Copy out, unchanged, the stretch of the records from the line containing "1270x952 pixels." through the end of the records.
═════ Recorded information ═════
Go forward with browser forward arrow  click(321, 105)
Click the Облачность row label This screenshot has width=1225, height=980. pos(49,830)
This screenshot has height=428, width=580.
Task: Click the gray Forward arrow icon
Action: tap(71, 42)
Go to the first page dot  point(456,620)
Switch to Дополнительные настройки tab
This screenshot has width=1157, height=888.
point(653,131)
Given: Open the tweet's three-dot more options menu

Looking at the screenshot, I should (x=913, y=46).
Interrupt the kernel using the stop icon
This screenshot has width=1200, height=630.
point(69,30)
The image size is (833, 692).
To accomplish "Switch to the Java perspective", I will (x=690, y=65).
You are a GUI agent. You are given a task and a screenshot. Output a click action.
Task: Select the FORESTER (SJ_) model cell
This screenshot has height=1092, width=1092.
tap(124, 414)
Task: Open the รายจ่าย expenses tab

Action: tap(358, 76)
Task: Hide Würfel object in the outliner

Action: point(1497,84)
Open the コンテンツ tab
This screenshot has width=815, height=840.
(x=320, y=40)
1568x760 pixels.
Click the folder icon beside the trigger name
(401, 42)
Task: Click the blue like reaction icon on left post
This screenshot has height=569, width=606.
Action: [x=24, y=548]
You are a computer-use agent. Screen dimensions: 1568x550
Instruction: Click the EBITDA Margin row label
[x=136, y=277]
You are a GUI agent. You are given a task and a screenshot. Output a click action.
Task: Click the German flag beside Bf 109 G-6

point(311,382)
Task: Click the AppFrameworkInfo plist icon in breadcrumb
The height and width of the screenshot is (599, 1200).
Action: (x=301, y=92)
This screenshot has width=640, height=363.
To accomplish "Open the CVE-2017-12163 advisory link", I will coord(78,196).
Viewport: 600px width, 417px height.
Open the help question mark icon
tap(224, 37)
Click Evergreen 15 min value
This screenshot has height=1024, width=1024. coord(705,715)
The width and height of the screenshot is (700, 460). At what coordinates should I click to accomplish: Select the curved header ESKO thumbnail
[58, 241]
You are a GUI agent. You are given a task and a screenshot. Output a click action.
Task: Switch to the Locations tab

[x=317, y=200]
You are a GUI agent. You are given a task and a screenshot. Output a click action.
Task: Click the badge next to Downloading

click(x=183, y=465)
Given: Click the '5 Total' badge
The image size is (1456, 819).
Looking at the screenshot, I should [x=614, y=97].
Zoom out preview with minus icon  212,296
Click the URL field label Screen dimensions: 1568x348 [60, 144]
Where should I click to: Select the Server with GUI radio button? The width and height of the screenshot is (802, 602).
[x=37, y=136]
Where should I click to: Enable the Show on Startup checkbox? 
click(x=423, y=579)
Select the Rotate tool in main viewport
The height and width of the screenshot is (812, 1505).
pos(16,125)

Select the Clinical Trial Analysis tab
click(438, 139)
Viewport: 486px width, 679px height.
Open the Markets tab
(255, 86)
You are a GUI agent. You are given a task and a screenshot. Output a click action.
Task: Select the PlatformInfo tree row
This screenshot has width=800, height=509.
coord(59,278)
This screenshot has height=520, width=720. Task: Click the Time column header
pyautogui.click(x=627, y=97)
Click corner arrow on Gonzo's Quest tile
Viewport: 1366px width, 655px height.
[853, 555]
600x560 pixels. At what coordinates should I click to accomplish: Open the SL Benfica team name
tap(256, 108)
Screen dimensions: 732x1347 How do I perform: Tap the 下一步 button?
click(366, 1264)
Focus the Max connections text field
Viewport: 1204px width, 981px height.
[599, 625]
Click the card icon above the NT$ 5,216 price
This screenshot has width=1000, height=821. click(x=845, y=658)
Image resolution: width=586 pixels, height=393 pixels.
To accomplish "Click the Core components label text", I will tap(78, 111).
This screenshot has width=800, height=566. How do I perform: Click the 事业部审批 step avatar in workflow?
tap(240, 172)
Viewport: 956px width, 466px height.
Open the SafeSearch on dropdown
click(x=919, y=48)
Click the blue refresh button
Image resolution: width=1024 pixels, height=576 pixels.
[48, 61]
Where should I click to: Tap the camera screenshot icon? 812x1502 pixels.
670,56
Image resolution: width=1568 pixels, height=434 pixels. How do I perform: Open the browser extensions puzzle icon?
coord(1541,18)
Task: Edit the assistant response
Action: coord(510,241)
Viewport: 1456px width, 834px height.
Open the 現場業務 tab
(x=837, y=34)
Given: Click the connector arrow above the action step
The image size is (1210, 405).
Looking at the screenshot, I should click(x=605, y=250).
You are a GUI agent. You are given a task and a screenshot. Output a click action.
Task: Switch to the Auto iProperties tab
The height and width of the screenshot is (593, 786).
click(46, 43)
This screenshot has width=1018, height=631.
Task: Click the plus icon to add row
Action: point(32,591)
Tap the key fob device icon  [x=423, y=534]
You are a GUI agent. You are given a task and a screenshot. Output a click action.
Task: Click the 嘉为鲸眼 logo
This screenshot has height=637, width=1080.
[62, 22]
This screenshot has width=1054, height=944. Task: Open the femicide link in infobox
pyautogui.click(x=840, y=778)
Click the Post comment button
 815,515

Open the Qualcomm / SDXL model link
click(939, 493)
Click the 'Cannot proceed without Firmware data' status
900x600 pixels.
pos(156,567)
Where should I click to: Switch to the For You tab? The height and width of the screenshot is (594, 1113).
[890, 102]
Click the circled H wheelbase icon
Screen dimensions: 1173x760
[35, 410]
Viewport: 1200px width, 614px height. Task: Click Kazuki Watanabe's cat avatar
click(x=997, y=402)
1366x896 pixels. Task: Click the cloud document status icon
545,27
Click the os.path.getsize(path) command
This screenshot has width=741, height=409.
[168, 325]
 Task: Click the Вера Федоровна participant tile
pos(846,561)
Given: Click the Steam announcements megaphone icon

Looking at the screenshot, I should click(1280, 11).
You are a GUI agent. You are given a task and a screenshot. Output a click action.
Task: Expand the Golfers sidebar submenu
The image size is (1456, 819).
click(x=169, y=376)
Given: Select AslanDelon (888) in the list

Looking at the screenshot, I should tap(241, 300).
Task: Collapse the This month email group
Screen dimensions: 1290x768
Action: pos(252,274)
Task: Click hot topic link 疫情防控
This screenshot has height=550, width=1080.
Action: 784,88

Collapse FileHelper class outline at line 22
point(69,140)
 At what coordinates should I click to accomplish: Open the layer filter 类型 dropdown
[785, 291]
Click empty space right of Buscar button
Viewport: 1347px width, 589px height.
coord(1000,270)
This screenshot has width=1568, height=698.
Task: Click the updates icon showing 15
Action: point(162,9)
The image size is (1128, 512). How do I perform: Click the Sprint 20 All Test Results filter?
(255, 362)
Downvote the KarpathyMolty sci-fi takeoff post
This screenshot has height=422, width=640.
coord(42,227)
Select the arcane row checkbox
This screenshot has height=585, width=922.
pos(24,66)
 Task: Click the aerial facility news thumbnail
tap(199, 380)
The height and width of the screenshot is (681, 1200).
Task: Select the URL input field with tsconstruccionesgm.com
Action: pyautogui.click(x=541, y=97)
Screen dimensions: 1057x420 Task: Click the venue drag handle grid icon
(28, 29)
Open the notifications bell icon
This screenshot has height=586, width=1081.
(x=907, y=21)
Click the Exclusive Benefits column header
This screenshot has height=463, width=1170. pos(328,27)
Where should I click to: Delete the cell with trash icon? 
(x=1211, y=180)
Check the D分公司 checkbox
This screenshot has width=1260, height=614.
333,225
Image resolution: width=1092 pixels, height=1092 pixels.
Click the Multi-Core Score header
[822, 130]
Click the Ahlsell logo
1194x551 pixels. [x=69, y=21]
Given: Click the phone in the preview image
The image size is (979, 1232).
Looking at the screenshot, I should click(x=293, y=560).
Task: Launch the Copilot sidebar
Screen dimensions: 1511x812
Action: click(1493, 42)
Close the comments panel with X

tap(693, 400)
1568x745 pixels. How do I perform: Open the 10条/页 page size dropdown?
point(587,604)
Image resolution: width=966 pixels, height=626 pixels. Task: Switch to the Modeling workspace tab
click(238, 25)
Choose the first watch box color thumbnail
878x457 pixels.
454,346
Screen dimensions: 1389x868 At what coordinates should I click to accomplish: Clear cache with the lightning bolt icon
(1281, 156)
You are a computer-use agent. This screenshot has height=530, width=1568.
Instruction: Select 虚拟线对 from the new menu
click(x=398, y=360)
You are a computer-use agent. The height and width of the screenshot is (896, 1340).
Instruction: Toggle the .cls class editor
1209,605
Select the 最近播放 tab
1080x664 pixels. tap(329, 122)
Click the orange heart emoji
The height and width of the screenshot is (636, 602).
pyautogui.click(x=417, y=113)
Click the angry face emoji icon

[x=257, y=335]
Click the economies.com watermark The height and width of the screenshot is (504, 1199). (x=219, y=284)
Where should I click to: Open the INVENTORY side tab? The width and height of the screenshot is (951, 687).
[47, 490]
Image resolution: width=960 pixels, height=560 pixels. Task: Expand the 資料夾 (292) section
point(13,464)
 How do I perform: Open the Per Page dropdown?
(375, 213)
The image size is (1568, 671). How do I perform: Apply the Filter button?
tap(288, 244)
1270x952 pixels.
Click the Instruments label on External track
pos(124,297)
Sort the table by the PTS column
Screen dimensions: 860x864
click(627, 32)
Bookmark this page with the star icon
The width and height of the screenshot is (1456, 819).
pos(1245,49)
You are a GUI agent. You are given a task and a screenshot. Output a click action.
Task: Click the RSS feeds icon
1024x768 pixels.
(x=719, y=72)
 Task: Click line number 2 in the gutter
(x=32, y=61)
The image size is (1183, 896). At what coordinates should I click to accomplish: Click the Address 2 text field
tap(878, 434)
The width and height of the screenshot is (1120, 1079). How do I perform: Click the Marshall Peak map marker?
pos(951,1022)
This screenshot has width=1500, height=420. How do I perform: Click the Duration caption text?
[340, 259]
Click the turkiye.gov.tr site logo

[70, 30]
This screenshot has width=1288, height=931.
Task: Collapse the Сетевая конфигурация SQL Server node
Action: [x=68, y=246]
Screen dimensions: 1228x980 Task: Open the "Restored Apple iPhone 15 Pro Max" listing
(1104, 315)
═════
The reply:
1270x952 pixels.
Click the Instruments label on External track
pos(124,297)
Sort the table by the PTS column
Screen dimensions: 860x864
click(627, 32)
Bookmark this page with the star icon
The width and height of the screenshot is (1456, 819).
pos(1245,49)
You are a GUI agent. You are given a task and a screenshot. Output a click action.
Task: Click the RSS feeds icon
1024x768 pixels.
(x=719, y=72)
 Task: Click line number 2 in the gutter
(x=32, y=61)
The image size is (1183, 896). At what coordinates should I click to accomplish: Click the Address 2 text field
tap(878, 434)
The width and height of the screenshot is (1120, 1079). How do I perform: Click the Marshall Peak map marker?
pos(951,1022)
This screenshot has width=1500, height=420. How do I perform: Click the Duration caption text?
[340, 259]
Click the turkiye.gov.tr site logo

[70, 30]
This screenshot has width=1288, height=931.
Task: Collapse the Сетевая конфигурация SQL Server node
Action: [x=68, y=246]
Screen dimensions: 1228x980 Task: Open the "Restored Apple iPhone 15 Pro Max" listing
(1104, 315)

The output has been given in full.